Vak 1: geology, venturing, carpets Vak 2: requisitoir, film, tungsten Vak 3: metals, identity, flinches

Prize winning story - Branwell’s Big Secret 

[Square 1] 16 Squares of the Brontë Parsonage in Haworth and a strange mixture of words!  I have never really studied the geology of the place, but as I’m wanting to fulfil this task, I thought it be wise to Google on the subject first before venturing any further into a world I’m not really familiar with. It turns out that the rocks of the hills behind my favourite place on earth are about 320 million years old. These rocks…and I quote: ‘were laid down in deltas on the edge of a large continent, with mountains to the north and south.’ There was a lot of quarrying going on in them there hills during those famous days and one might wonder if the sand-stone flags of the Parsonage originated from these quarries on Penistone Hill. According to Charlotte’s great friend Ellen Nussey, the floors were always ‘beautifully clean’ just like the rest of the house. As far as I know there were never any carpets about the place, certainly not in Brontë days, there were only a few handcrafted rugs. The largest of these rugs lay in the cellar, which may come as a surprise, but Branwell had claimed the cellar as a retreat after his disastrous episode at Thorpe Green. As we all know, or at least we think we know, he took to drugs and drinking and we all believe that he made life very difficult for the family when he was up in his bedroom making a right racket. However, I’ve learned recently, that his dad had agreed for him to make use of the cellar, which proved to be less noisy so the rest of the family would be less disturbed by his comings and goings. His sculptor friend Joseph Leyland had gifted him the large carpet, so that he would be suffering the cold a little less during the cold seasons. However, this rug, it would turn out, was not merely there to prevent Branwell from being too cold. 
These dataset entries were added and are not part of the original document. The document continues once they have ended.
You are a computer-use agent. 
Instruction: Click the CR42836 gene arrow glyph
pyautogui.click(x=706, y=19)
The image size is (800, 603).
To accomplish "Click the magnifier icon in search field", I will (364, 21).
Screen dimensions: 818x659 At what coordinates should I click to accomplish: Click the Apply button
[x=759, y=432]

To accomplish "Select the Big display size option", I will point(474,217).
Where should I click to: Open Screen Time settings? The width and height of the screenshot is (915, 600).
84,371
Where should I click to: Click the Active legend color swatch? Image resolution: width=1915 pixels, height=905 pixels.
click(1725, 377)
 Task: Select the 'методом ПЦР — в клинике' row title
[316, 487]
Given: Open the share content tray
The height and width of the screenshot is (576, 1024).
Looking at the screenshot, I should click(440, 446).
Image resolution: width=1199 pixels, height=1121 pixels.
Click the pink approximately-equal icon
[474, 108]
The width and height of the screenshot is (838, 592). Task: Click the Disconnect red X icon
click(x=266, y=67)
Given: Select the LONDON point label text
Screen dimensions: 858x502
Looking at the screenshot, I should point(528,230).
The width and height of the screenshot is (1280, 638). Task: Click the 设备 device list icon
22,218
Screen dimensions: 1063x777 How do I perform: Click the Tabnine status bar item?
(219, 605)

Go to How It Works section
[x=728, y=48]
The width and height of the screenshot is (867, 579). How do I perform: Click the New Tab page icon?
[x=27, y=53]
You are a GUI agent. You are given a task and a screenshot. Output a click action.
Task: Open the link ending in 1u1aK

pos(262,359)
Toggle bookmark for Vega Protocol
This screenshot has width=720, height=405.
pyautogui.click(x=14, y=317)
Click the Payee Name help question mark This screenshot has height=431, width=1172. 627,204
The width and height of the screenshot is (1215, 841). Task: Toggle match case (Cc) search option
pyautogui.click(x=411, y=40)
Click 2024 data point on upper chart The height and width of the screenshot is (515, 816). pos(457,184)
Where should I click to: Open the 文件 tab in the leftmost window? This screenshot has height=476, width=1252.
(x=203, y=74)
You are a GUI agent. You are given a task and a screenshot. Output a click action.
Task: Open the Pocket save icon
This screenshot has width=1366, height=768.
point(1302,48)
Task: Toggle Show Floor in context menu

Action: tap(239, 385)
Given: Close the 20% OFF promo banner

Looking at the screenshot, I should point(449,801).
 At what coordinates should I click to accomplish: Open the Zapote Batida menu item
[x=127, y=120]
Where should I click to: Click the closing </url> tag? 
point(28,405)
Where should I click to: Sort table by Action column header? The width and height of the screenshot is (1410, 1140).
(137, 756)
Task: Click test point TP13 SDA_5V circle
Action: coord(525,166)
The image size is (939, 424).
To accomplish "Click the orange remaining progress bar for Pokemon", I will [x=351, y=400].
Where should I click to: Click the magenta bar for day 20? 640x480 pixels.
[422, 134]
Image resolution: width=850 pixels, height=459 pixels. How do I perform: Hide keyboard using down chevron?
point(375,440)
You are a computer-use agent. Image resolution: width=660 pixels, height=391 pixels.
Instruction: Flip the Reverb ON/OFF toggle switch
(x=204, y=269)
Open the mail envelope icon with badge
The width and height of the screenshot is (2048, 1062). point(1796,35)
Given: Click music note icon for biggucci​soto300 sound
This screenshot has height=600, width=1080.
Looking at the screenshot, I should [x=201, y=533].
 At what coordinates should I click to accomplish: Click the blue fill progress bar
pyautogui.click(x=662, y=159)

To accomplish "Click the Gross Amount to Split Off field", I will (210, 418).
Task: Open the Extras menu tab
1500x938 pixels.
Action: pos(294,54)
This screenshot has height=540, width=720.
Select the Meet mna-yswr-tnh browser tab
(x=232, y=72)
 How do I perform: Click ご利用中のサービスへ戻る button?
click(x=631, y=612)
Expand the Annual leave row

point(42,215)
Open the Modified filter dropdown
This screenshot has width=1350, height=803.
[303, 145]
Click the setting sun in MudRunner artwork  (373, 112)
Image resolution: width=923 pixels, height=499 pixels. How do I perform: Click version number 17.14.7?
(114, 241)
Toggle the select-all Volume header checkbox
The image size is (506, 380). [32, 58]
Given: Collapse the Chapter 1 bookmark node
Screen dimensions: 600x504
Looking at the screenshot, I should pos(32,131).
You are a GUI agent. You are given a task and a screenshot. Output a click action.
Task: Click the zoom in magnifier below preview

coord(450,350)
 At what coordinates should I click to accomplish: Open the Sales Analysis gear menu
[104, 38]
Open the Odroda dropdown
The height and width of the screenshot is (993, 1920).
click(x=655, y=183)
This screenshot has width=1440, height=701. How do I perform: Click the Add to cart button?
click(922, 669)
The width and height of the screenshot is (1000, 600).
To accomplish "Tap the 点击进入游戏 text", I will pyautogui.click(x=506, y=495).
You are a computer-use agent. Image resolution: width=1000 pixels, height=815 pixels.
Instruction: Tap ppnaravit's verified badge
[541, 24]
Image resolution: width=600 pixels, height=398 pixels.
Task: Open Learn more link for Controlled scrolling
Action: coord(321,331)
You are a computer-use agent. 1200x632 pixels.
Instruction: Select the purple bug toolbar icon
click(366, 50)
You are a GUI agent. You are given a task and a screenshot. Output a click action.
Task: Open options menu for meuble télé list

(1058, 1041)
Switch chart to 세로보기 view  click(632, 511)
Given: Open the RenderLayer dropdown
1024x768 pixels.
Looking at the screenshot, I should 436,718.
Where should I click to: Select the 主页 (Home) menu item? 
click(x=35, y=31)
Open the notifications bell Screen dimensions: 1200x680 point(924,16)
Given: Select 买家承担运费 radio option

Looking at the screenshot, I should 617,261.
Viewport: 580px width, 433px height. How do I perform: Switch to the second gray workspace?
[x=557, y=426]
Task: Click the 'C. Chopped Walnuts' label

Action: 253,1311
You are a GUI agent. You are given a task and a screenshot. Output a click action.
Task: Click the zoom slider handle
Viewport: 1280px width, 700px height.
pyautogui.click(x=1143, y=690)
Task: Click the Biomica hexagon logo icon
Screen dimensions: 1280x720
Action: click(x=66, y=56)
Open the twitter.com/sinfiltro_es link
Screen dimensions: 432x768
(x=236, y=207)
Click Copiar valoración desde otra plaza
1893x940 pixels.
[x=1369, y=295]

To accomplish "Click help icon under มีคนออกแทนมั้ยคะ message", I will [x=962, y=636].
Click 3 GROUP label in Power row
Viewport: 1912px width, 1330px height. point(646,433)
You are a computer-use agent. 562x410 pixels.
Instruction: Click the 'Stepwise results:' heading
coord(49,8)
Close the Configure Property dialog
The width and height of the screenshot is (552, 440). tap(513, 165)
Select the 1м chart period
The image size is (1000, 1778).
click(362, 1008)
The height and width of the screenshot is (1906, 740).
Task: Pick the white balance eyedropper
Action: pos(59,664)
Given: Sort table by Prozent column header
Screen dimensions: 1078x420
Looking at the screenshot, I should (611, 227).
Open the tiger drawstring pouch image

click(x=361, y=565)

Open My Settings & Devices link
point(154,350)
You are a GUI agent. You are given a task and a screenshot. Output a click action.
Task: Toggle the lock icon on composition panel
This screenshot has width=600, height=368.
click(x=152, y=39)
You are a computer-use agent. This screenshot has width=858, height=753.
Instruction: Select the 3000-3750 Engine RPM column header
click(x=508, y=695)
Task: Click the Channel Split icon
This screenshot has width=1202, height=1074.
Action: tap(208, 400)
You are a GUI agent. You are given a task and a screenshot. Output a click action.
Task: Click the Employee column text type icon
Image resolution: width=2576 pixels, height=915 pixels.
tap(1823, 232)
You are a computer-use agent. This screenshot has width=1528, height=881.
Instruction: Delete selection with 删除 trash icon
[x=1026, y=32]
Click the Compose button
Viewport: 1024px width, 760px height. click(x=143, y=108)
[Square 4] I will now shock you all, by stating that Branwell was by no means the alcoholic and drug abuser we all believed he was! For so many years the true nature of Branwell’s behaviour has been brushed under the carpet (almost literally as we will find out) and famous biographers of the Brontë family did receive the request to keep schtum about it, if indeed they did know about the big secret at all. Fact is, it would have been even more of a disgrace to the family to reveal the truth about their brother, so it was decided that in every book, in every film or documentary about this famous family, Branwell would always be a drunkard and a junk. It was all one big cover up, even to the villagers who knew him when he was still alive. Branwell did indeed visit the Black Bull pub, often together with his friend Joseph and he did pay visits to the druggist’s shop across the road from the pub, but his staggering home late at night, was all one big act. What a lot of people don’t know is that underneath the top of Main Street are secret tunnels and cellars, some are still there, but others are now gone. The ones from the Black Bull and the druggist were connected and this is where Branwell and Joseph in conspiracy with the landlord and druggist were practising the art of alchemy. They were frauds, common criminals, they were one of the first people to make fake gold bars by using tungsten and merely a layer of real gold. The fake gold bars would be transported to the Parsonage by ‘drunk’ little Branwell himself and kept in a hole in the ground underneath the cellar floor, covered up by one of the flags and of course the carpet. The debt collectors who came to the door according to the biographers were not debt collectors at all, but tradespeople in on the act. 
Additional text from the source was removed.